— Work required —
In the records, find every line with the word "header" and copy it out.

— Supplied material —
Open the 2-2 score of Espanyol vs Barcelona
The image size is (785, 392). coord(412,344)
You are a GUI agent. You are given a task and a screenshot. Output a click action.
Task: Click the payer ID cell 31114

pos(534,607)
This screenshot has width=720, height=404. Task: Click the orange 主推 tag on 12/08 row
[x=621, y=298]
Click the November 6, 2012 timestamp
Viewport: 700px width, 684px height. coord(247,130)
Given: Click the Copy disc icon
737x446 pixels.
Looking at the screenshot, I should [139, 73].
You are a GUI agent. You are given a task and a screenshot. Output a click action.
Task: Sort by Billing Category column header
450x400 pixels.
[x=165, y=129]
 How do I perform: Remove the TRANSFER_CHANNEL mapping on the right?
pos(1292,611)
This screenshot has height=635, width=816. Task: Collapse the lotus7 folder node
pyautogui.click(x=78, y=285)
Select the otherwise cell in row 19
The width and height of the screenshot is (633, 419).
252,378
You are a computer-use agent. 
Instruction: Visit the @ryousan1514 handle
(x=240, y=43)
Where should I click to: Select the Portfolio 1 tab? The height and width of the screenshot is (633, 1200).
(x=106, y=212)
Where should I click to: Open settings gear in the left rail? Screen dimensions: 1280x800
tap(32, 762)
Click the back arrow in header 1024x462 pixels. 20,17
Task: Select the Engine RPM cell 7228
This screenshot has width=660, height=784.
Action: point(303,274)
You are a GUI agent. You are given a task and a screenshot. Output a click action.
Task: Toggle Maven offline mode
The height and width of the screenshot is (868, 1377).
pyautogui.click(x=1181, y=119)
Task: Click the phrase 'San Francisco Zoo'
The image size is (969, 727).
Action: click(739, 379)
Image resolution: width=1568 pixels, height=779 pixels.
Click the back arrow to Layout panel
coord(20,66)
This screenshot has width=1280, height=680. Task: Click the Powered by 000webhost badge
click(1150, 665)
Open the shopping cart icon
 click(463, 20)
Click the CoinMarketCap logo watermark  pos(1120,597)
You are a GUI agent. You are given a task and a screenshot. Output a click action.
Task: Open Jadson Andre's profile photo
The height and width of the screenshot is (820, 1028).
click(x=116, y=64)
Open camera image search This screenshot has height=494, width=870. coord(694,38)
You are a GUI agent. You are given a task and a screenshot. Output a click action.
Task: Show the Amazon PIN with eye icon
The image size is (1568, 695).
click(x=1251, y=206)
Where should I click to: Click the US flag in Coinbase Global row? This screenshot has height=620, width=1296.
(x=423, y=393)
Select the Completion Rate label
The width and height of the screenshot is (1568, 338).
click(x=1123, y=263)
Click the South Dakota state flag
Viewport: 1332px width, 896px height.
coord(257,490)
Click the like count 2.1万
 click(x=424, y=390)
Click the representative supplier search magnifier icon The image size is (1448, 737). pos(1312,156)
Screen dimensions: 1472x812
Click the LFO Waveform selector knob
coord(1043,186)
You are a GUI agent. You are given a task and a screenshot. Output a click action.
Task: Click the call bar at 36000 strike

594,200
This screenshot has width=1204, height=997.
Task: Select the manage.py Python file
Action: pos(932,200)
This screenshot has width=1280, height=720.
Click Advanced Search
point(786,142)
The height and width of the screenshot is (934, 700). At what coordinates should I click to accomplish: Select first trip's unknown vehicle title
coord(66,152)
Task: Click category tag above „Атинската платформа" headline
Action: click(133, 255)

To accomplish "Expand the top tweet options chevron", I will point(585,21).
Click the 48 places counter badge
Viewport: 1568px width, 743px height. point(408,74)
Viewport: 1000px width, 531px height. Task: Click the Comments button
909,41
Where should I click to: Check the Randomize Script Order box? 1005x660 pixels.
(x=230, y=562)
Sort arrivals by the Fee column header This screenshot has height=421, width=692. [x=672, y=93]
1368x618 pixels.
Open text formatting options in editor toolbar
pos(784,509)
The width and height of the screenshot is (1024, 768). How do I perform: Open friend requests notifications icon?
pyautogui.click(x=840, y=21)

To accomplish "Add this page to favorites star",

— Response for this exercise —
Task: Sort by Billing Category column header
Click the back arrow in header 1024x462 pixels. 20,17
Sort arrivals by the Fee column header This screenshot has height=421, width=692. [x=672, y=93]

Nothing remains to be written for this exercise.